Why Police Need to Better Understand Trauma and PTSD [Post Traumatic Stress Disorder]

juvenile-justice-system_police-carThe girl is maybe 15 years old. She is standing in the back of a building, or maybe it’s an alley way.  She has her arms wrapped around her body and her teeth are chattering.  When the officer approaches and tells her to leave the alley way she shakes her head and refuses.  The officer moves in closer and reiterates his order to leave. Suddenly the girl is lunging at him, screaming, “Don’t touch me! Don’t touch me! Get away from me!”  She is pushing her hands out at him, then pointing her finger at the officer, ordering him to keep his distance. We hear the officer say, “Whoa, hold on there. You listen to me young lady, I’ll arrest your ass if you don’t settle down. You want that? You want to go to jail?”

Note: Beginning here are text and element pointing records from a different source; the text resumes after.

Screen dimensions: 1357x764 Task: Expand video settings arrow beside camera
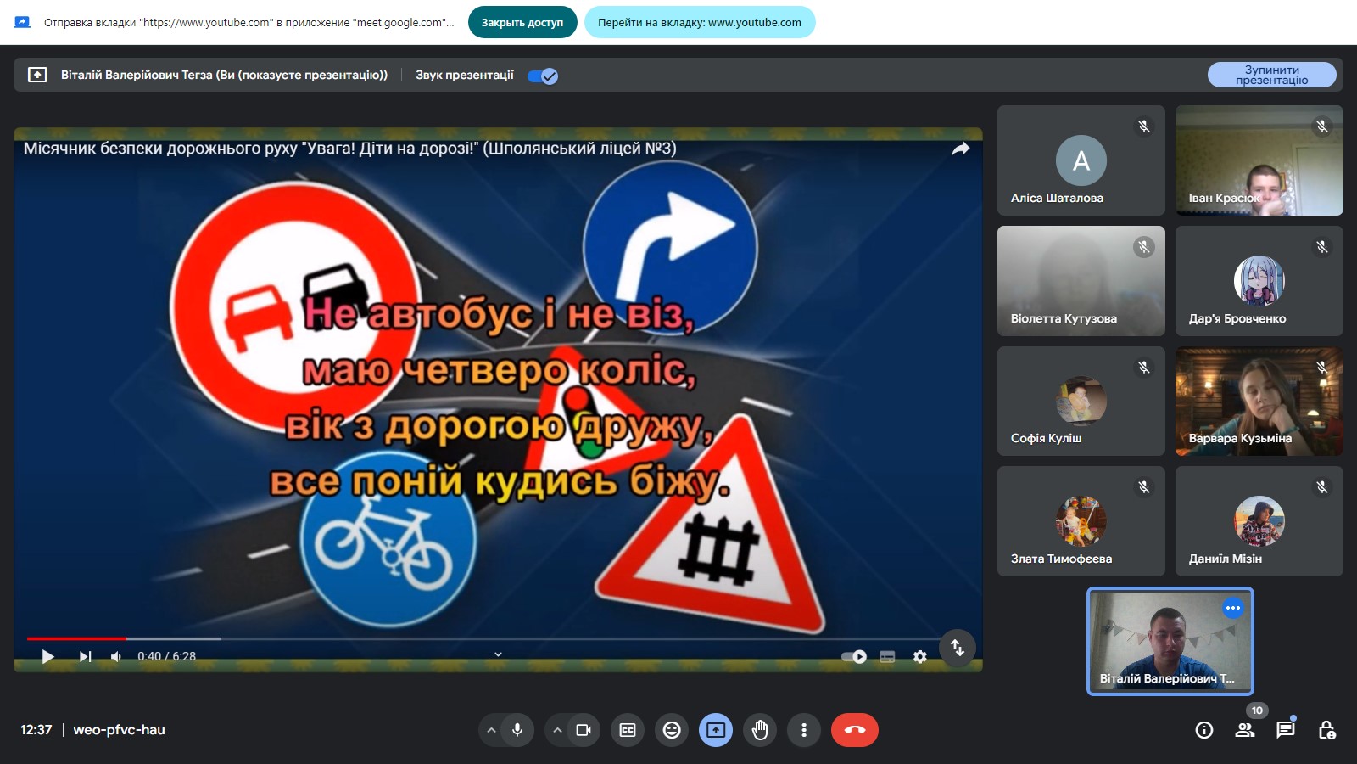[557, 730]

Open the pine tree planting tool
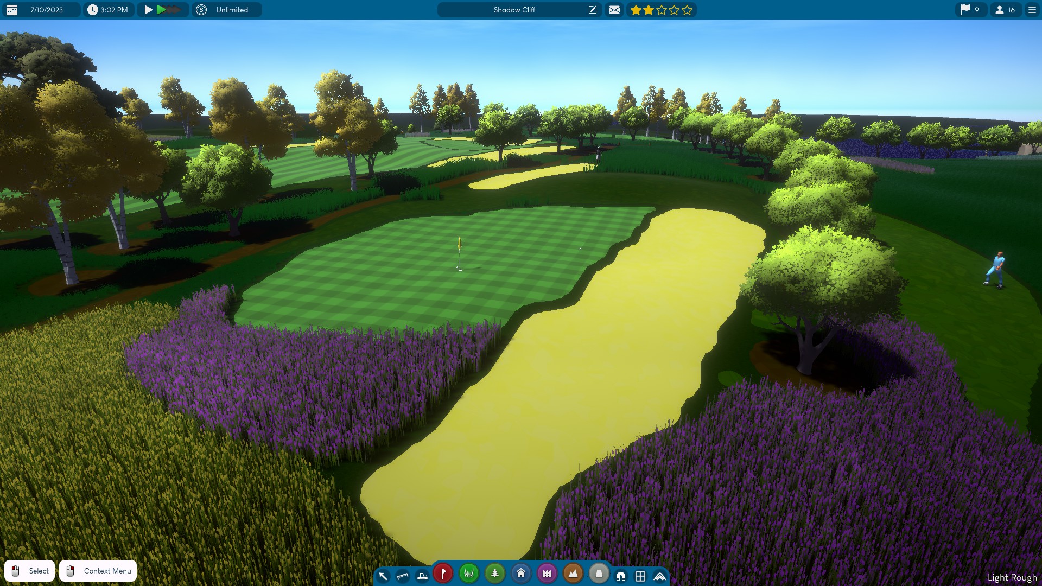pos(494,573)

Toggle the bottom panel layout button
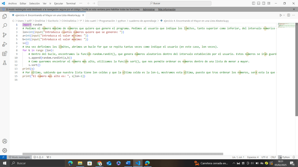point(259,3)
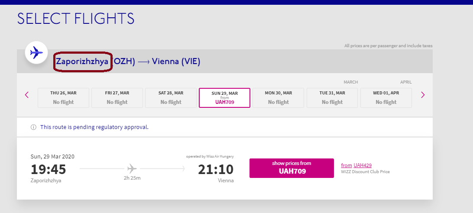Click the 21:10 arrival time
The height and width of the screenshot is (213, 473).
(216, 169)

Officers watching this scene unfold during Strategies for Youth trainings often express their discomfort by laughing at the girl’s sudden, and seemingly unprovoked transformation into an accuser.  “She’s acting like my wife,” one will say and the ensuing chuckles help dissolve the tension in the classroom.
When asked to proffer a diagnosis of what mental health problem the girl is experiencing, the male officers typically call out, “Psychotic,” “Schizophrenic,”  “Bipolar,” or they just shake their heads.   When asked, what they would  do with a girl behaving like this, most officers express the belief that they would arrest her for disorderly conduct, at the very least.
If there are any women officers in the room, they generally won’t volunteer their diagnosis. But when asked, they’ll uniformly say, “She has PTSD [post traumatic stress disorder]” or they’ll speculate, “The girl’s probably been raped.”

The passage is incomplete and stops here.